It was the first proper song I wrote based on a riff, rather than a chord sequence, and it proved to be a riff that I couldn’t stop playing when I picked up my guitar. So much so, that it will appear again in another song five years on.

Re: song 3’s theme, try this:

 

Ok, it isn’t 90s, but it is motivational in vague ways.

I especially like ‘Anything you’ve been thinking of’. It’s like ‘if there’s anything uplifting we’ve missed, just insert it here’.

Take It Apart (and Take Me With You)

Before some diehard fan I didn’t know existed calls me out on this, I’ll admit it myself: this is not the original version of Take It Apart. That version is lost in a real-life parallel universe: the world of old hard drives. Strewn inside the drawers and cupboards of people who treasure memory enough to backup all their music, photos, ideas, and pirated films in the first place is an entire Earth of lost information, never to be recovered. When I started this project I found school essays from the age of 14, poems written to exes, a play my friends and I had attempted to write when drunk, and so so many Photo Booth pictures with that effect on that makes you look like a pop art print. But having scoured my house for a few days testing every old box that looked vaguely electronic, I was unable to find Take It Apart 1. In fact, I wouldn’t have known this wasn’t the original version unless it was helpfully labelled ‘Take It Apart NEW’ on my old iTunes.
+ + + + +
Given problem:
Transcribe the songwriting text between "I especially like" and "Take Me With You)", inclusive.

Material supplied:
+ + + + +
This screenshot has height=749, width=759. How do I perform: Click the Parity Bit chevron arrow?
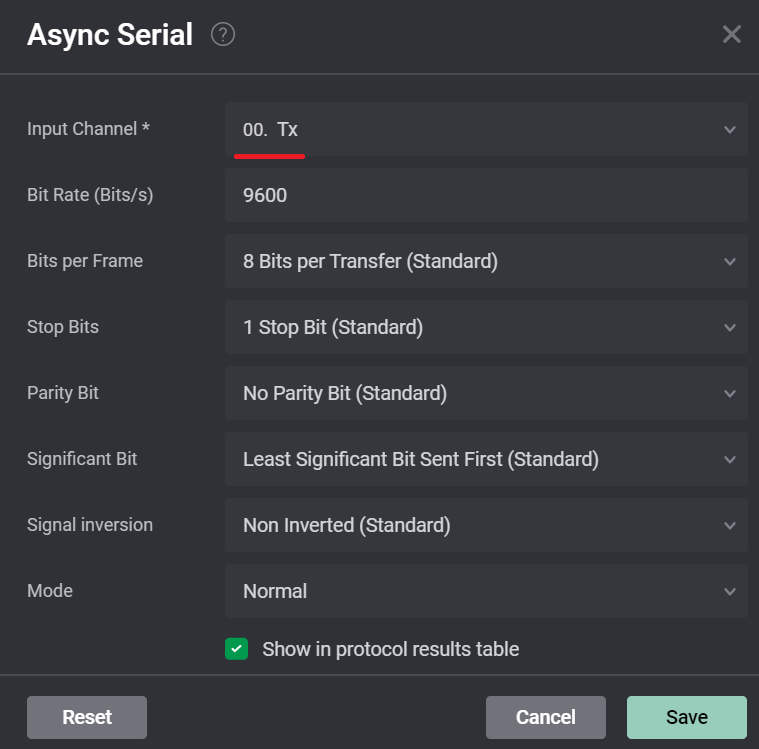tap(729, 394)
+ + + + +
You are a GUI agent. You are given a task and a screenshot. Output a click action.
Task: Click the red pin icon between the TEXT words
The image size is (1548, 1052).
+ + + + +
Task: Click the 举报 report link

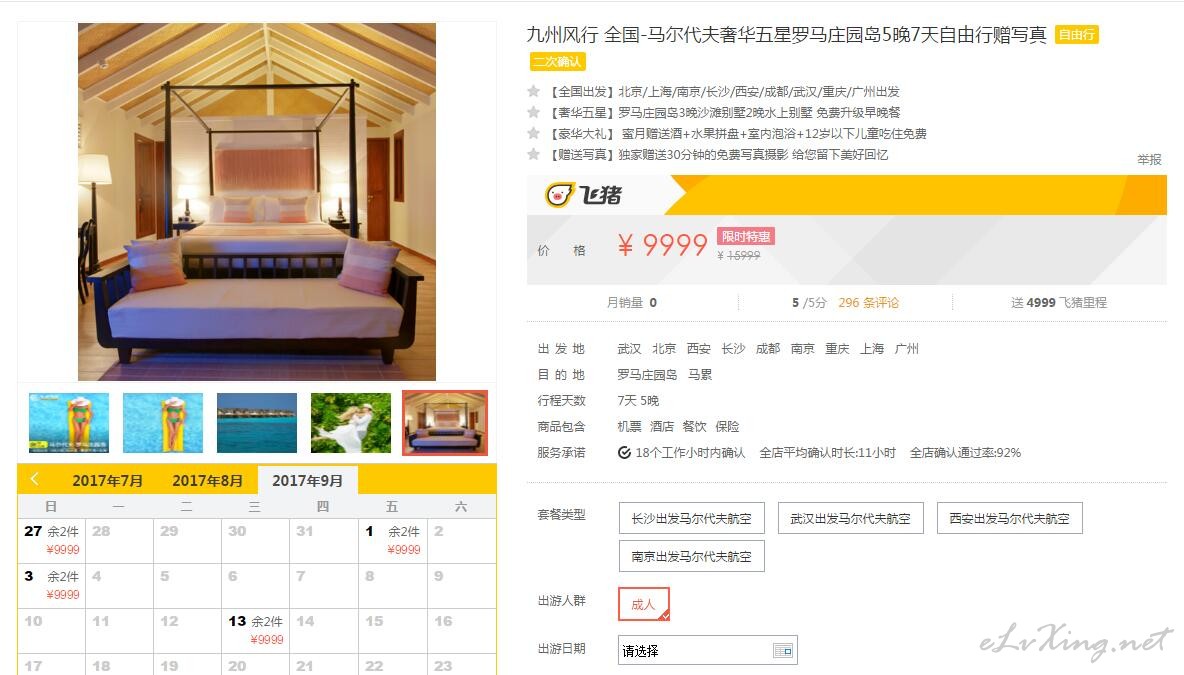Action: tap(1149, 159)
+ + + + +
Expected answer:
I especially like ‘Anything you’ve been thinking of’. It’s like ‘if there’s anything uplifting we’ve missed, just insert it here’.

Take It Apart (and Take Me With You)